Essa é certamente a simples verdade biográfica, bem colocada. Mas, se tanto a emergência quanto a esperança que o levaram ao movimento comunista foram mais intensas do que era habitual entre seus contemporâneos ingleses, é menos claro que o contraste cronológico teria sido mais significativo que o geográfico, como ele passa a sugerir. A Revolução de Outubro teria sido periférica para [o historiador" Christopher Hill, que entrou para o partido em meados da década de 30, aprendeu russo -como Hobsbawm explica que nunca fez- e escreveu um livro sobre Lênin? Em todo o caso, ao enunciar o que considera a maior diferença, de tempo mais que de espaço, Hobsbawm oferece outro comentário esclarecedor sobre si mesmo.

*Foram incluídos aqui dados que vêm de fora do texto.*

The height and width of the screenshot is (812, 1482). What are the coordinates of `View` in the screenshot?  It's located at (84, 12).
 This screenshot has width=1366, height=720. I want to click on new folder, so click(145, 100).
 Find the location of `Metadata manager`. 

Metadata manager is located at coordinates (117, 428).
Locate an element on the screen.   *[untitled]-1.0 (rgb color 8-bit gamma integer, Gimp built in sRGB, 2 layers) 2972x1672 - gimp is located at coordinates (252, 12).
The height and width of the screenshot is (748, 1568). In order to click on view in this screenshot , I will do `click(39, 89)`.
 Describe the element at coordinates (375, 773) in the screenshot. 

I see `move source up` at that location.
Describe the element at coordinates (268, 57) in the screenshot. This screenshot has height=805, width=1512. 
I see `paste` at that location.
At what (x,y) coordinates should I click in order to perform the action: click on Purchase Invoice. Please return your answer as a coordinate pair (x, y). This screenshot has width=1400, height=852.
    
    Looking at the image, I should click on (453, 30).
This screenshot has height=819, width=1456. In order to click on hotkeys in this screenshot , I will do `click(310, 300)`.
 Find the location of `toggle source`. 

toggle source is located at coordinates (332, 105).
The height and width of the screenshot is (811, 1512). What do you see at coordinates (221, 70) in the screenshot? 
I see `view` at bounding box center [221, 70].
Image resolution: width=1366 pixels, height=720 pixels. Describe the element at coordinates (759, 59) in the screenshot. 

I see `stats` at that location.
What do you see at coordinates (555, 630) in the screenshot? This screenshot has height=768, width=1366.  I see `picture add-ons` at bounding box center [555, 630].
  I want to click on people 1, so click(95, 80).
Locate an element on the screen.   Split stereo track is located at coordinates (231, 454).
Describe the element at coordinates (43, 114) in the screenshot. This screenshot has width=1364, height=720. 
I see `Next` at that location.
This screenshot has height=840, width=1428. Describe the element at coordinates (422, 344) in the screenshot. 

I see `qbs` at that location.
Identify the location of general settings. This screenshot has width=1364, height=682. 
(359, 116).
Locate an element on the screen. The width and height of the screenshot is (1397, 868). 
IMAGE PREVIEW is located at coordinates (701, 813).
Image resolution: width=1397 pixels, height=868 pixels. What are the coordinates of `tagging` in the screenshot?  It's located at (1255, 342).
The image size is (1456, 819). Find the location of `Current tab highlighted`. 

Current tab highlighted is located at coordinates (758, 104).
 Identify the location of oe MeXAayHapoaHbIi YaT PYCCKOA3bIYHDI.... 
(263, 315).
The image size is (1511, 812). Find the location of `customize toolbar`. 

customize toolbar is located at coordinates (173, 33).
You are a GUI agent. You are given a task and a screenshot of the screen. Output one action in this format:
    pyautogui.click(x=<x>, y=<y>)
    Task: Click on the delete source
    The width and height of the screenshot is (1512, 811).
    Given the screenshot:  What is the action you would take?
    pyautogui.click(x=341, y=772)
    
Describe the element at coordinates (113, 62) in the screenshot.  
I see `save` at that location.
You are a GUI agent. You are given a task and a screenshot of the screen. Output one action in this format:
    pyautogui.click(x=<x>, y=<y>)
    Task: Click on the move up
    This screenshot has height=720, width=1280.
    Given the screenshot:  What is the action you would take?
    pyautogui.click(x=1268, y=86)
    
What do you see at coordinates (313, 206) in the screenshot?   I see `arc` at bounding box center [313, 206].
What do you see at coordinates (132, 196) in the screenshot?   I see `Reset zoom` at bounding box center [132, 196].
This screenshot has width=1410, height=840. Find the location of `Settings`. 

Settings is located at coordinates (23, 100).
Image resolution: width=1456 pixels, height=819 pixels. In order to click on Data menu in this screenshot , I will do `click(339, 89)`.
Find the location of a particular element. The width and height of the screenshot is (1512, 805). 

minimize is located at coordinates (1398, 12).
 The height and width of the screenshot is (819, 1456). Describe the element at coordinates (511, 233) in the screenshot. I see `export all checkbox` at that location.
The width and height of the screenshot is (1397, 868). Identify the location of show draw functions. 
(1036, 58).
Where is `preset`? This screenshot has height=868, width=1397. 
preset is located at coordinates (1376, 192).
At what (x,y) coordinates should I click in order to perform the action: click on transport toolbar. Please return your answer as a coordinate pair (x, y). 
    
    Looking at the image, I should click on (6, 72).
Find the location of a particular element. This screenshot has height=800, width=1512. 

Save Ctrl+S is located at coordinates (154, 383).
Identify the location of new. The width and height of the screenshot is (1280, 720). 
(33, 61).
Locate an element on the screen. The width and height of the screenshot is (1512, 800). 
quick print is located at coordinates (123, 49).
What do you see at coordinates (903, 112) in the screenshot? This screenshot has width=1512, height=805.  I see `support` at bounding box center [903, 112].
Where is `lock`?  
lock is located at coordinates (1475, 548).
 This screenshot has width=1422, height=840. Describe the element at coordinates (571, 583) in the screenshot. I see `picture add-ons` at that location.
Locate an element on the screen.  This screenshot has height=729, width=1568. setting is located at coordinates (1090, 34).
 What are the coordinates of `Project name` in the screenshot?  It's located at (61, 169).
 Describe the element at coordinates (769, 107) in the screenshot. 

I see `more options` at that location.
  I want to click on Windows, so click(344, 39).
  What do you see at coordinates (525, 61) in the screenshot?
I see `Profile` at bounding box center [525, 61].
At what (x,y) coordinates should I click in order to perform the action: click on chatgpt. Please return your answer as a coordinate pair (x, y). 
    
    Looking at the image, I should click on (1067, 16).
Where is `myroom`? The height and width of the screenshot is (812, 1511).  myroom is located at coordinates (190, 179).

"Politicamente", diz, tendo entrado para o PC em 1936, ele pertence à era da Frente Popular, comprometida com uma aliança entre capital e trabalho, o que determinara seu pensamento estratégico até hoje; "emocionalmente", porém, como um convertido adolescente na Berlim de 1932, ele permaneceu ligado à agenda revolucionária original do bolchevismo.
Essa é uma dicotomia que teve mais de uma influência em sua obra como um todo.
Mas, se esses foram os profundos motivos biográficos pelos quais Hobsbawm continuou sendo comunista depois de 1956, ainda seria de esperar que outras avaliações políticas mais comuns também tivessem atuado. Pois afinal a desestalinização não parou naquele ano. Com a derrota de Malenkov e Molotov no verão de 1957, Kruschov a promoveu ainda mais vigorosamente na União Soviética.
Os campos de trabalho foram esvaziados, os padrões de vida, melhorados, o debate intelectual, reanimado, a solidariedade, estendida ao último capítulo da revolução mundial, no Caribe. Novas medidas para limpar o registro do passado foram tomadas no 22º Congresso do partido, em 1961.


Texto Anterior: Frente Popular
Próximo Texto: Hobsbawm, vida e obra
Índice


Copyright Empresa Folha da Manhã S/A. Todos os direitos reservados. É proibida a reprodução do conteúdo desta página em qualquer meio de comunicação, eletrônico ou impresso, sem autorização escrita da Folhapress.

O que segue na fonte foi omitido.